++++ Testo in esame

Di Bob Downes, uno degli agitatori più eclettici della scena jazz britannica a cavallo tra gli anni Sessanta e Settanta, se ne erano perse le tracce. Ma ecco l’anno scorso fare capolino prima la ristampa di Diversions del 1971, capolavoro  di “open” jazz rimesso in circolazione da Mike Dutton della Vocalion, e, a seguire, le riedizioni di altri due lavori importanti della discografia del jazzista, Episodes at 4 AM e Hells Angels. Ma la ciliegina sulla torta deve ancora arrivare: entro dicembre, la Reel Recordings di Mike King  pubblicherà una registrazione inedita del collettivo Bob Downes Open Music: Crossing Borders del 1974 con Downes accompagnato da Barry Guy, Brian Godding, Paul Rutherford, John Stevens e altri. Musicista colto e amante delle contaminazioni, virtuoso del flauto e compositore di musiche per compagnie teatrali e ensemble di danza contemporanea, Downes vanta un’avventurosa carriera più che quarantennale, tutta da raccontare. Dagli inizi con i John Barry 7 alle collaborazioni con Mike Westbrook, Keith Tippett, Ray Russell, John Stevens, Barre Philips, Lindasy Cooper, Julie Driscoll,  ecc. fino al lancio agli inizi degli anni Settanta della “sua” Open Music, uno dei collettivi musicali tra i più fertili e “avanti” dell’epoca al pari della Spontaneous Music Ensemble o dell’AMM di Eddie Prévost e Keith Rowe. Un percorso che nel decennio successivo ha lambito anche la poesia e che negli ultimi anni ha incrociato nuovi universi con la composizione di temi sempre più rarefatti e meditativi.

++++++++

Compiti da svolgere
1) Riassumi in due frasi il testo su Bob Downes.
2) Secondo il testo su Bob Downes, quale etichetta pubblicherà Crossing Borders entro dicembre?

++++ Dati da analizzare

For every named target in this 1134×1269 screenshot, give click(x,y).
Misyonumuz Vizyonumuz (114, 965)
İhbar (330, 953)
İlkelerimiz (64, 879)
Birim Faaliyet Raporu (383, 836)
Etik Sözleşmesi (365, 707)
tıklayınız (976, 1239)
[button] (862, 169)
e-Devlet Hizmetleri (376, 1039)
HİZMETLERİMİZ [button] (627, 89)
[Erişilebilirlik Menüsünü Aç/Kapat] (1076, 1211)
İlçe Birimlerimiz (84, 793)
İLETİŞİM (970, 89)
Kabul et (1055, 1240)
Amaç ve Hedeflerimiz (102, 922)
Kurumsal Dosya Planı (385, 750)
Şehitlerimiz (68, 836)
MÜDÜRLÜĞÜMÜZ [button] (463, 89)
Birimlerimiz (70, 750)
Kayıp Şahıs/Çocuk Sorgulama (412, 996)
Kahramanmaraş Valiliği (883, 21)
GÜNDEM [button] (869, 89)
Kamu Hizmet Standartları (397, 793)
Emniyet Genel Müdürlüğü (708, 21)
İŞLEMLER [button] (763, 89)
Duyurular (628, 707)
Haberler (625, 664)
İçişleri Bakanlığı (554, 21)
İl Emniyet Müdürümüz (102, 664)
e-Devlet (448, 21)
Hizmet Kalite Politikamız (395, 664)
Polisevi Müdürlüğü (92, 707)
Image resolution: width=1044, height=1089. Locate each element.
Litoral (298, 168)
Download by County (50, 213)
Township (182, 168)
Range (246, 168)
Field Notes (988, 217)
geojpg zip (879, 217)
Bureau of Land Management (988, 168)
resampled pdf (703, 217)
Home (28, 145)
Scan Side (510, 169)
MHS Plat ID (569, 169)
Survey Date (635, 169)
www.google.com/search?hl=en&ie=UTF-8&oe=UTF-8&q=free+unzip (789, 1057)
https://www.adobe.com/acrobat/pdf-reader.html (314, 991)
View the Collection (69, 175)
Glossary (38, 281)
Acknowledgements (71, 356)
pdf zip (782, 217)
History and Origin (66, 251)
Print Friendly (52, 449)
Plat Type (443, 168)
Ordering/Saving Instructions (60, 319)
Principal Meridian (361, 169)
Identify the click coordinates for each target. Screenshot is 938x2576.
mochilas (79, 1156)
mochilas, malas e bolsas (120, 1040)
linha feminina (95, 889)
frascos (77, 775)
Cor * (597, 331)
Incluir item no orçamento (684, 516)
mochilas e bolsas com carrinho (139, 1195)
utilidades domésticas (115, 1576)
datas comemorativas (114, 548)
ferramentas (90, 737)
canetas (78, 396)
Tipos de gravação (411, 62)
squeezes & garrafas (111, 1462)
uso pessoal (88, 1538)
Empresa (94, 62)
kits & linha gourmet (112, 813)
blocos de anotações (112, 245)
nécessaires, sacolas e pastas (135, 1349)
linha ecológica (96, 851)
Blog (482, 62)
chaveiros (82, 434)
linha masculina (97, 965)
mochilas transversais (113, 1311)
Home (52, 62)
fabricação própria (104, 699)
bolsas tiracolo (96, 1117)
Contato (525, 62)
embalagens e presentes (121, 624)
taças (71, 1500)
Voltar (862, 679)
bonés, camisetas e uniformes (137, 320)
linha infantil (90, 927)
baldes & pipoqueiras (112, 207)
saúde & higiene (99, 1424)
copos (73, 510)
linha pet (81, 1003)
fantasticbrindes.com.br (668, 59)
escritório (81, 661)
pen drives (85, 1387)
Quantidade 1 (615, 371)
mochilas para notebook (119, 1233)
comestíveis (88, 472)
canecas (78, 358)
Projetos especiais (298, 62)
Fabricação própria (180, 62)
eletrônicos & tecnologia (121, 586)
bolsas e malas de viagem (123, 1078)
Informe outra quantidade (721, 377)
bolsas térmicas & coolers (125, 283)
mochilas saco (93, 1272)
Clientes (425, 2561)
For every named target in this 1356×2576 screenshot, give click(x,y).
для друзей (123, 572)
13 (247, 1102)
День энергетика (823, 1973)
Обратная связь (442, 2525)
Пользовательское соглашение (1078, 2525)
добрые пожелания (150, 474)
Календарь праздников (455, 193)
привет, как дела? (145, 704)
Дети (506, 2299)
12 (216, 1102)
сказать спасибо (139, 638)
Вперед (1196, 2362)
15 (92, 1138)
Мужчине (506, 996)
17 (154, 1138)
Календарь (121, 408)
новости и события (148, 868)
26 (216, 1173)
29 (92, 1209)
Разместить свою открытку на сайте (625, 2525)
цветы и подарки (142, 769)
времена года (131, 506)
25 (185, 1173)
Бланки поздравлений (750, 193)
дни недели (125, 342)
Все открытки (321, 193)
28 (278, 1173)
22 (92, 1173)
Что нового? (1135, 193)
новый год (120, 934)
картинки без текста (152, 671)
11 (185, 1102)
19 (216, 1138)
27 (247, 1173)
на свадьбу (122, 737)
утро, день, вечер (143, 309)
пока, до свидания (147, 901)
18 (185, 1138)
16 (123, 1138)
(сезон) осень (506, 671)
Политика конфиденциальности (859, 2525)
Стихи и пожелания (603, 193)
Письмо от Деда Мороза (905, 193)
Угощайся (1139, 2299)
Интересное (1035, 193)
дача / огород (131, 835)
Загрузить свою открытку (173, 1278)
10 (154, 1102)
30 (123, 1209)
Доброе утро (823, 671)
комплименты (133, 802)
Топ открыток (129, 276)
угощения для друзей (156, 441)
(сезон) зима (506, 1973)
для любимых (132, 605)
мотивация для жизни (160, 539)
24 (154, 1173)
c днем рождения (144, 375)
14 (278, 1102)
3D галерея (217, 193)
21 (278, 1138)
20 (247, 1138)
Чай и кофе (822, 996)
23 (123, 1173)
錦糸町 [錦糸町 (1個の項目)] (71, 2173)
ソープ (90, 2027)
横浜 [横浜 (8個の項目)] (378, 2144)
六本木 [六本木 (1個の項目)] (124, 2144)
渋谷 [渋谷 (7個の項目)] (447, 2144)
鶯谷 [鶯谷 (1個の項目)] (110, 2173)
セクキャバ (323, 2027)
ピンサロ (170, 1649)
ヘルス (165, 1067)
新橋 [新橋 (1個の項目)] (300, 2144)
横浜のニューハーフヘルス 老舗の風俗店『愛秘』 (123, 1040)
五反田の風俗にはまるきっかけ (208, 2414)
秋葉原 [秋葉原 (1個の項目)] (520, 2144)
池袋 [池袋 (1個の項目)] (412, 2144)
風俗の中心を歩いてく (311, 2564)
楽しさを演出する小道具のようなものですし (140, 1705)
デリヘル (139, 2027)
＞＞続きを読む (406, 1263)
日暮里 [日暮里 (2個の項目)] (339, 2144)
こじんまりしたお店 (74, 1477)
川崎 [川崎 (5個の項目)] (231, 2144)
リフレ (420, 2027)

++++++++

Soluzioni dei compiti
1) Bob Downes, eclettico jazzista britannico attivo tra gli anni Sessanta e Settanta di cui si erano perse le tracce, è tornato in circolazione con le ristampe di Diversions, Episodes at 4 AM e Hells Angels, ed entro dicembre la Reel Recordings pubblicherà Crossing Borders, registrazione inedita del 1974 del collettivo Bob Downes Open Music. Virtuoso del flauto e compositore per compagnie teatrali ed ensemble di danza, Downes vanta una carriera di oltre quarant'anni, dagli inizi con i John Barry 7 alla sua Open Music, e negli ultimi anni ha composto temi sempre più rarefatti e meditativi.

2) La Reel Recordings di Mike King.